[Records for this exercise Boundary: Start]
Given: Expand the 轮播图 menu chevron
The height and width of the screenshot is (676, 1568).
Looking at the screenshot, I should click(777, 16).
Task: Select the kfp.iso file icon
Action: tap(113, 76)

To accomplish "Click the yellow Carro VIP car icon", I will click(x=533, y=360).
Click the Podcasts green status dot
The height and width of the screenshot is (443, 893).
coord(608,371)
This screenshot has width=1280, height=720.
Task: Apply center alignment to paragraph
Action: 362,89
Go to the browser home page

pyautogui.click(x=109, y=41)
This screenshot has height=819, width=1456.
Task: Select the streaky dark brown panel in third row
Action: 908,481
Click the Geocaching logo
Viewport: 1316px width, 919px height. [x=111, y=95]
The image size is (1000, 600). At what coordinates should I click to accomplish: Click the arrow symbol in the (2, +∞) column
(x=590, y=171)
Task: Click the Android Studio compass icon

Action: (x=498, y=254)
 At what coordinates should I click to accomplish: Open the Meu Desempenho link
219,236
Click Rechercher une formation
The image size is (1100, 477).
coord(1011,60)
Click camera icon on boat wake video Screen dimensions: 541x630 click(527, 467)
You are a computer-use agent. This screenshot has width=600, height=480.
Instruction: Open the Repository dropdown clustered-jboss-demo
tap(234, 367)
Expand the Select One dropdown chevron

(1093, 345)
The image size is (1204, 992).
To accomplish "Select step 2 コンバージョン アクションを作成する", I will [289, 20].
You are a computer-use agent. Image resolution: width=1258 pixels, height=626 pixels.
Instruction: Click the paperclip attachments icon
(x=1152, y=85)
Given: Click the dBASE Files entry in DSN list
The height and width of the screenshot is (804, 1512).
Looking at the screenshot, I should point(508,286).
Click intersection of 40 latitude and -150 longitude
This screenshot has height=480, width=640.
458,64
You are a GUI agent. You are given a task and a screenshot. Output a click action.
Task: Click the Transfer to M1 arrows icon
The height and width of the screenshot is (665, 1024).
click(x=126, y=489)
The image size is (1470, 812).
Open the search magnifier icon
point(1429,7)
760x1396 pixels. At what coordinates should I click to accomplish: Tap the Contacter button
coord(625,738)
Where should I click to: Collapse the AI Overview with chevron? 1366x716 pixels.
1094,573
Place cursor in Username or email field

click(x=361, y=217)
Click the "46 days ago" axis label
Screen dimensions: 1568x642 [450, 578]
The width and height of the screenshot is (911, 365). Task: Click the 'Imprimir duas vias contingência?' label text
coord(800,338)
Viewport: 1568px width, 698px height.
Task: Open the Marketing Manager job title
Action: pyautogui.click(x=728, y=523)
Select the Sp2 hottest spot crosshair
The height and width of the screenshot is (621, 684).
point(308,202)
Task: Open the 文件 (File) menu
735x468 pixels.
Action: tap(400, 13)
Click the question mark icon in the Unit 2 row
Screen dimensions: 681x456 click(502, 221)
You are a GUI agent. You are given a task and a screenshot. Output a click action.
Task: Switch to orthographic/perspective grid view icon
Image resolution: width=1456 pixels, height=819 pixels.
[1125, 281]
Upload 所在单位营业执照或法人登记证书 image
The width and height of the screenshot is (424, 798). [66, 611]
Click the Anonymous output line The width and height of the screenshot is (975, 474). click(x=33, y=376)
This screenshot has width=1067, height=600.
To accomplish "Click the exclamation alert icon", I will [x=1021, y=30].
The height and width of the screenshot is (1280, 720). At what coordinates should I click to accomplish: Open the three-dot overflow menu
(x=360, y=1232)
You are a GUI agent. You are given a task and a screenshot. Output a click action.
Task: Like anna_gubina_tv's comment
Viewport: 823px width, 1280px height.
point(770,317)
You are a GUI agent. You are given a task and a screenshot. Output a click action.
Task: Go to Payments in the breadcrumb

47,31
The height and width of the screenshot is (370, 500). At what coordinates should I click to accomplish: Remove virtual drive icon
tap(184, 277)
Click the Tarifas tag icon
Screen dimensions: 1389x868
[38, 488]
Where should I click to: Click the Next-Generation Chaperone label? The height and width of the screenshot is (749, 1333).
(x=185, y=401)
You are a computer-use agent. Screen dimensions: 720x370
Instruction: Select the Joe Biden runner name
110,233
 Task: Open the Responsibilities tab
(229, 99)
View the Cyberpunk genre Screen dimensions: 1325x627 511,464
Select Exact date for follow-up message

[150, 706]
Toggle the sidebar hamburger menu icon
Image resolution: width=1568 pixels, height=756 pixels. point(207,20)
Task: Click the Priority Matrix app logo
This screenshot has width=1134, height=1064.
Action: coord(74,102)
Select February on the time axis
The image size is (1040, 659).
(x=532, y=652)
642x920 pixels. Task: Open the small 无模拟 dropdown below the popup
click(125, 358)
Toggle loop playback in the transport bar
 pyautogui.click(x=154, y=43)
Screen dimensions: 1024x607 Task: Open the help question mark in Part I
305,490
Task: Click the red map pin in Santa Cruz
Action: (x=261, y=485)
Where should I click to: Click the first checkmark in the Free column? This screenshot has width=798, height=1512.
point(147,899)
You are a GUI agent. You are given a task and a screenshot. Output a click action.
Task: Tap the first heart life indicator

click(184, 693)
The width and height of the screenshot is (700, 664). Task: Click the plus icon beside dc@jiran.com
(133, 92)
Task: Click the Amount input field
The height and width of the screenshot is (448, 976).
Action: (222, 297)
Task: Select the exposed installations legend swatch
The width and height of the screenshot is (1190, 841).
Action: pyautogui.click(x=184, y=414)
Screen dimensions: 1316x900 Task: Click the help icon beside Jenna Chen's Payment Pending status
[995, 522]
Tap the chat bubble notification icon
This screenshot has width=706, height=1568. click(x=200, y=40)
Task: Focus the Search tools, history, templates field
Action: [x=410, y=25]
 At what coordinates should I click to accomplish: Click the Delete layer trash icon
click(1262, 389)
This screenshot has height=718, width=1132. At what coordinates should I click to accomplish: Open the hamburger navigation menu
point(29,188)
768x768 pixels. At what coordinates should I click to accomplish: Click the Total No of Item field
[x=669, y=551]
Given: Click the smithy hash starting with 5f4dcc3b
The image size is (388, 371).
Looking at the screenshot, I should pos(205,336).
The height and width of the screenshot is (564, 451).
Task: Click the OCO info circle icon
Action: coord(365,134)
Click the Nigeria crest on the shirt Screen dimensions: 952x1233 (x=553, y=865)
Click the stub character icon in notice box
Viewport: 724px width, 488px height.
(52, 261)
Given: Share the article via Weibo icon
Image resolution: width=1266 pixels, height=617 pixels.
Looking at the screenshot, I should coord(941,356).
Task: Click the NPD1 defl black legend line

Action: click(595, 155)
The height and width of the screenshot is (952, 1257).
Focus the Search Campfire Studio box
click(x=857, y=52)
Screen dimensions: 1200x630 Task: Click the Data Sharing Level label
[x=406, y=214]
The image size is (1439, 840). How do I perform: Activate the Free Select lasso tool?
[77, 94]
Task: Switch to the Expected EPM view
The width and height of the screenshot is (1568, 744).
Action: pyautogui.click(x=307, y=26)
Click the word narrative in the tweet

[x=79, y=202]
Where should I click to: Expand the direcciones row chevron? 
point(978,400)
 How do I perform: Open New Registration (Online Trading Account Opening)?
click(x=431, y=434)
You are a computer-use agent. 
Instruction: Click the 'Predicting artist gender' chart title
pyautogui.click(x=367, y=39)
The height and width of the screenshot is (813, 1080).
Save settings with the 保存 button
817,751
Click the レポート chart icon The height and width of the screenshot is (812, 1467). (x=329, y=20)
[Records for this exercise Boundary: End]
Copy out the entries. Change nothing.

*Problem solution*
Given: Expand the 轮播图 menu chevron
The height and width of the screenshot is (676, 1568).
Looking at the screenshot, I should click(777, 16).
Task: Select the kfp.iso file icon
Action: tap(113, 76)

To accomplish "Click the yellow Carro VIP car icon", I will click(x=533, y=360).
Click the Podcasts green status dot
The height and width of the screenshot is (443, 893).
coord(608,371)
This screenshot has width=1280, height=720.
Task: Apply center alignment to paragraph
Action: 362,89
Go to the browser home page

pyautogui.click(x=109, y=41)
This screenshot has height=819, width=1456.
Task: Select the streaky dark brown panel in third row
Action: 908,481
Click the Geocaching logo
Viewport: 1316px width, 919px height. [x=111, y=95]
The image size is (1000, 600). At what coordinates should I click to accomplish: Click the arrow symbol in the (2, +∞) column
(x=590, y=171)
Task: Click the Android Studio compass icon

Action: (x=498, y=254)
 At what coordinates should I click to accomplish: Open the Meu Desempenho link
219,236
Click Rechercher une formation
The image size is (1100, 477).
coord(1011,60)
Click camera icon on boat wake video Screen dimensions: 541x630 click(527, 467)
You are a computer-use agent. This screenshot has width=600, height=480.
Instruction: Open the Repository dropdown clustered-jboss-demo
tap(234, 367)
Expand the Select One dropdown chevron

(1093, 345)
The image size is (1204, 992).
To accomplish "Select step 2 コンバージョン アクションを作成する", I will [289, 20].
You are a computer-use agent. Image resolution: width=1258 pixels, height=626 pixels.
Instruction: Click the paperclip attachments icon
(x=1152, y=85)
Given: Click the dBASE Files entry in DSN list
The height and width of the screenshot is (804, 1512).
Looking at the screenshot, I should point(508,286).
Click intersection of 40 latitude and -150 longitude
This screenshot has height=480, width=640.
458,64
You are a GUI agent. You are given a task and a screenshot. Output a click action.
Task: Click the Transfer to M1 arrows icon
The height and width of the screenshot is (665, 1024).
click(x=126, y=489)
The image size is (1470, 812).
Open the search magnifier icon
point(1429,7)
760x1396 pixels. At what coordinates should I click to accomplish: Tap the Contacter button
coord(625,738)
Where should I click to: Collapse the AI Overview with chevron? 1366x716 pixels.
1094,573
Place cursor in Username or email field

click(x=361, y=217)
Click the "46 days ago" axis label
Screen dimensions: 1568x642 [450, 578]
The width and height of the screenshot is (911, 365). Task: Click the 'Imprimir duas vias contingência?' label text
coord(800,338)
Viewport: 1568px width, 698px height.
Task: Open the Marketing Manager job title
Action: pyautogui.click(x=728, y=523)
Select the Sp2 hottest spot crosshair
The height and width of the screenshot is (621, 684).
point(308,202)
Task: Open the 文件 (File) menu
735x468 pixels.
Action: tap(400, 13)
Click the question mark icon in the Unit 2 row
Screen dimensions: 681x456 click(502, 221)
You are a GUI agent. You are given a task and a screenshot. Output a click action.
Task: Switch to orthographic/perspective grid view icon
Image resolution: width=1456 pixels, height=819 pixels.
[1125, 281]
Upload 所在单位营业执照或法人登记证书 image
The width and height of the screenshot is (424, 798). [66, 611]
Click the Anonymous output line The width and height of the screenshot is (975, 474). click(x=33, y=376)
This screenshot has width=1067, height=600.
To accomplish "Click the exclamation alert icon", I will [x=1021, y=30].
The height and width of the screenshot is (1280, 720). At what coordinates should I click to accomplish: Open the three-dot overflow menu
(x=360, y=1232)
You are a GUI agent. You are given a task and a screenshot. Output a click action.
Task: Like anna_gubina_tv's comment
Viewport: 823px width, 1280px height.
point(770,317)
You are a GUI agent. You are given a task and a screenshot. Output a click action.
Task: Go to Payments in the breadcrumb

47,31
The height and width of the screenshot is (370, 500). At what coordinates should I click to accomplish: Remove virtual drive icon
tap(184, 277)
Click the Tarifas tag icon
Screen dimensions: 1389x868
[38, 488]
Where should I click to: Click the Next-Generation Chaperone label? The height and width of the screenshot is (749, 1333).
(x=185, y=401)
You are a computer-use agent. Screen dimensions: 720x370
Instruction: Select the Joe Biden runner name
110,233
 Task: Open the Responsibilities tab
(229, 99)
View the Cyberpunk genre Screen dimensions: 1325x627 511,464
Select Exact date for follow-up message

[150, 706]
Toggle the sidebar hamburger menu icon
Image resolution: width=1568 pixels, height=756 pixels. point(207,20)
Task: Click the Priority Matrix app logo
This screenshot has width=1134, height=1064.
Action: coord(74,102)
Select February on the time axis
The image size is (1040, 659).
(x=532, y=652)
642x920 pixels. Task: Open the small 无模拟 dropdown below the popup
click(125, 358)
Toggle loop playback in the transport bar
 pyautogui.click(x=154, y=43)
Screen dimensions: 1024x607 Task: Open the help question mark in Part I
305,490
Task: Click the red map pin in Santa Cruz
Action: (x=261, y=485)
Where should I click to: Click the first checkmark in the Free column? This screenshot has width=798, height=1512.
point(147,899)
You are a GUI agent. You are given a task and a screenshot. Output a click action.
Task: Tap the first heart life indicator

click(184, 693)
The width and height of the screenshot is (700, 664). Task: Click the plus icon beside dc@jiran.com
(133, 92)
Task: Click the Amount input field
The height and width of the screenshot is (448, 976).
Action: (222, 297)
Task: Select the exposed installations legend swatch
The width and height of the screenshot is (1190, 841).
Action: pyautogui.click(x=184, y=414)
Screen dimensions: 1316x900 Task: Click the help icon beside Jenna Chen's Payment Pending status
[995, 522]
Tap the chat bubble notification icon
This screenshot has width=706, height=1568. click(x=200, y=40)
Task: Focus the Search tools, history, templates field
Action: [x=410, y=25]
 At what coordinates should I click to accomplish: Click the Delete layer trash icon
click(1262, 389)
This screenshot has height=718, width=1132. At what coordinates should I click to accomplish: Open the hamburger navigation menu
point(29,188)
768x768 pixels. At what coordinates should I click to accomplish: Click the Total No of Item field
[x=669, y=551]
Given: Click the smithy hash starting with 5f4dcc3b
The image size is (388, 371).
Looking at the screenshot, I should pos(205,336).
The height and width of the screenshot is (564, 451).
Task: Click the OCO info circle icon
Action: coord(365,134)
Click the Nigeria crest on the shirt Screen dimensions: 952x1233 (x=553, y=865)
Click the stub character icon in notice box
Viewport: 724px width, 488px height.
(52, 261)
Given: Share the article via Weibo icon
Image resolution: width=1266 pixels, height=617 pixels.
Looking at the screenshot, I should coord(941,356).
Task: Click the NPD1 defl black legend line

Action: click(595, 155)
The height and width of the screenshot is (952, 1257).
Focus the Search Campfire Studio box
click(x=857, y=52)
Screen dimensions: 1200x630 Task: Click the Data Sharing Level label
[x=406, y=214]
The image size is (1439, 840). How do I perform: Activate the Free Select lasso tool?
[77, 94]
Task: Switch to the Expected EPM view
The width and height of the screenshot is (1568, 744).
Action: pyautogui.click(x=307, y=26)
Click the word narrative in the tweet

[x=79, y=202]
Where should I click to: Expand the direcciones row chevron? 
point(978,400)
 How do I perform: Open New Registration (Online Trading Account Opening)?
click(x=431, y=434)
You are a computer-use agent. 
Instruction: Click the 'Predicting artist gender' chart title
pyautogui.click(x=367, y=39)
The height and width of the screenshot is (813, 1080).
Save settings with the 保存 button
817,751
Click the レポート chart icon The height and width of the screenshot is (812, 1467). (x=329, y=20)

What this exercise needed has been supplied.